▸ **MATERIAL PROVIDED**:
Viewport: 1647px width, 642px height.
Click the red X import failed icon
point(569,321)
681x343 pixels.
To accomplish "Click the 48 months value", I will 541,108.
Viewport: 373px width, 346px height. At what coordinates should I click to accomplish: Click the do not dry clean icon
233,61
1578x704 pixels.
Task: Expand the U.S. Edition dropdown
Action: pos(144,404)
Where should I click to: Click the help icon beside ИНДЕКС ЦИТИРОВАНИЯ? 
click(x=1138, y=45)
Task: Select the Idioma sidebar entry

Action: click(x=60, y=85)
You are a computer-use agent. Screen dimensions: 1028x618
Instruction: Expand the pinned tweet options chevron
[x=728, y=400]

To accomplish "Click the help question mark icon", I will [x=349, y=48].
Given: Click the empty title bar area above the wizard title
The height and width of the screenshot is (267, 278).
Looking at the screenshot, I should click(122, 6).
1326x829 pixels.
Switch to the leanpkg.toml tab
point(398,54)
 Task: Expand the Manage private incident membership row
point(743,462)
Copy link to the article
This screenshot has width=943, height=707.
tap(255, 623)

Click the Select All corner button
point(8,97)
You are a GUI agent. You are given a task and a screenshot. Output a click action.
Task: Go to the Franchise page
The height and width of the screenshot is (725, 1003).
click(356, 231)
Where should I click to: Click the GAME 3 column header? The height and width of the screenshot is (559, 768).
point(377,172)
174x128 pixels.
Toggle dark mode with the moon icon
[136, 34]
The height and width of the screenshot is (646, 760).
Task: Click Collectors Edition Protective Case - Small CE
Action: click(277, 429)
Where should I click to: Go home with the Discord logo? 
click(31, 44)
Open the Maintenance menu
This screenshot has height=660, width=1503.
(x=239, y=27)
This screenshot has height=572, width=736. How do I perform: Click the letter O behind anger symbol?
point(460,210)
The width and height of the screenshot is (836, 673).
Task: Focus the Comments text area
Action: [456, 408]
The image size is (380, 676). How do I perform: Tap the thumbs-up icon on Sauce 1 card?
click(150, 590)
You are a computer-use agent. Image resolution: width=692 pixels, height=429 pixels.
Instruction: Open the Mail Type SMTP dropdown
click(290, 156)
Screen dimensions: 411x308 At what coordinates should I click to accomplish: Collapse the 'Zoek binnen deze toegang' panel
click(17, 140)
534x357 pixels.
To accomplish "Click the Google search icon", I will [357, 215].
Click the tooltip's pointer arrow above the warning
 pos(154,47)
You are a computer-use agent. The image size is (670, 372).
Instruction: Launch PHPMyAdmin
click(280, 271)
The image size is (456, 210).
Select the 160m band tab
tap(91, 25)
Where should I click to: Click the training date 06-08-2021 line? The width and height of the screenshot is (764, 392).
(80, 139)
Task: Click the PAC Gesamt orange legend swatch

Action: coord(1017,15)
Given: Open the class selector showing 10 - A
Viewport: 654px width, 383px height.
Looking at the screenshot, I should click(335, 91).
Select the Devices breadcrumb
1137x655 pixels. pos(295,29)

▸ **EXERCISE**:
Output every record exactly as written, with nothing dropped.

▸ **RESPONSE BOX**:
Viewport: 1647px width, 642px height.
Click the red X import failed icon
point(569,321)
681x343 pixels.
To accomplish "Click the 48 months value", I will 541,108.
Viewport: 373px width, 346px height. At what coordinates should I click to accomplish: Click the do not dry clean icon
233,61
1578x704 pixels.
Task: Expand the U.S. Edition dropdown
Action: pos(144,404)
Where should I click to: Click the help icon beside ИНДЕКС ЦИТИРОВАНИЯ? 
click(x=1138, y=45)
Task: Select the Idioma sidebar entry

Action: click(x=60, y=85)
You are a computer-use agent. Screen dimensions: 1028x618
Instruction: Expand the pinned tweet options chevron
[x=728, y=400]

To accomplish "Click the help question mark icon", I will [x=349, y=48].
Given: Click the empty title bar area above the wizard title
The height and width of the screenshot is (267, 278).
Looking at the screenshot, I should click(122, 6).
1326x829 pixels.
Switch to the leanpkg.toml tab
point(398,54)
 Task: Expand the Manage private incident membership row
point(743,462)
Copy link to the article
This screenshot has width=943, height=707.
tap(255, 623)

Click the Select All corner button
point(8,97)
You are a GUI agent. You are given a task and a screenshot. Output a click action.
Task: Go to the Franchise page
The height and width of the screenshot is (725, 1003).
click(356, 231)
Where should I click to: Click the GAME 3 column header? The height and width of the screenshot is (559, 768).
point(377,172)
174x128 pixels.
Toggle dark mode with the moon icon
[136, 34]
The height and width of the screenshot is (646, 760).
Task: Click Collectors Edition Protective Case - Small CE
Action: click(277, 429)
Where should I click to: Go home with the Discord logo? 
click(31, 44)
Open the Maintenance menu
This screenshot has height=660, width=1503.
(x=239, y=27)
This screenshot has height=572, width=736. How do I perform: Click the letter O behind anger symbol?
point(460,210)
The width and height of the screenshot is (836, 673).
Task: Focus the Comments text area
Action: [456, 408]
The image size is (380, 676). How do I perform: Tap the thumbs-up icon on Sauce 1 card?
click(150, 590)
You are a computer-use agent. Image resolution: width=692 pixels, height=429 pixels.
Instruction: Open the Mail Type SMTP dropdown
click(290, 156)
Screen dimensions: 411x308 At what coordinates should I click to accomplish: Collapse the 'Zoek binnen deze toegang' panel
click(17, 140)
534x357 pixels.
To accomplish "Click the Google search icon", I will [357, 215].
Click the tooltip's pointer arrow above the warning
 pos(154,47)
You are a computer-use agent. The image size is (670, 372).
Instruction: Launch PHPMyAdmin
click(280, 271)
The image size is (456, 210).
Select the 160m band tab
tap(91, 25)
Where should I click to: Click the training date 06-08-2021 line? The width and height of the screenshot is (764, 392).
(80, 139)
Task: Click the PAC Gesamt orange legend swatch

Action: coord(1017,15)
Given: Open the class selector showing 10 - A
Viewport: 654px width, 383px height.
Looking at the screenshot, I should click(335, 91).
Select the Devices breadcrumb
1137x655 pixels. pos(295,29)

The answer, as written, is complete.